The day of a life-altering crash is bad timing, but how many drives don’t end in a crash? That’s an extreme example, but all in all, timing has been pretty damned kind to me. I’ve had three tragedies (a few self-inflicted subtragedies but my stupidity and or selfishness is not the subject I’ve chosen for this blog): 1.) my first husband’s death caused by a bloodclot that traveled from his fractured patella, 2.) my fourth child’s burst appendix and the month she spent in hospitals for two major operations (my stupidity was involved, even more than the doctor who misdiagnosed her) and then 3.) my cousin/brother’s death. But even when suffering, I can see that there are people who suffer so much more pain and injustice. The parents of the ten-year-old who was recently killed by a drone would give anything to be dealing with just his appendix (http://www.thenewamerican.com/usnews/foreign-policy/item/15879-despite-president-s-pledge-10-year-old-victim-of-drone-strike-identified). The man in Iraq who had sent his son to the store just in time to have his son killed by a bomb perhaps would pick having a pulmonary thromboembulism over his son’s death (no link, it’s something I read years ago and the son was eight which is how old my now 14-year-old son was at the time). I had a college classmate from a war-torn African country who hadn’t been in contact with a single family member in over two years. He didn’t know who in his family was alive or where they may be living. I at least had my cousin’s funeral.

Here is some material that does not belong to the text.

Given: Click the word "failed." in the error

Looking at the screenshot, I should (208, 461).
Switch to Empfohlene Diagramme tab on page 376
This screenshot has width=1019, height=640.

I got to prepare a memorial program and organize a party on the one-year anniversary of his death.  And at both events I was surrounded by family and friends.  

The universe is, all in all, indifferent. There are governing laws that cannot be “shuffled” (that’s a reference to King Claudius). The Universal Laws are neither kind nor cruel. When I think of tragedy, I don’t think of a flooded house, wildfire, hurricane… . The real tragedies are those we inflict on each other. Humans can be so cruel and thoughtless. (We shouldn’t be cruel and thoughtless, but too often are.) We take marching orders from the most selfish and thoughtless elitists who have ever plagued this planet and jingoistically sing jingles about what an honor it is to give our money, energy, lives and/or children to the cause. Otherwise kind and reasonable people proudly defend torture, drones, abandonment of Civil Rights… . They claim to “Support our Troops” by sending them into unconstitutional wars that are bankrupting our country while making a few folks even richer.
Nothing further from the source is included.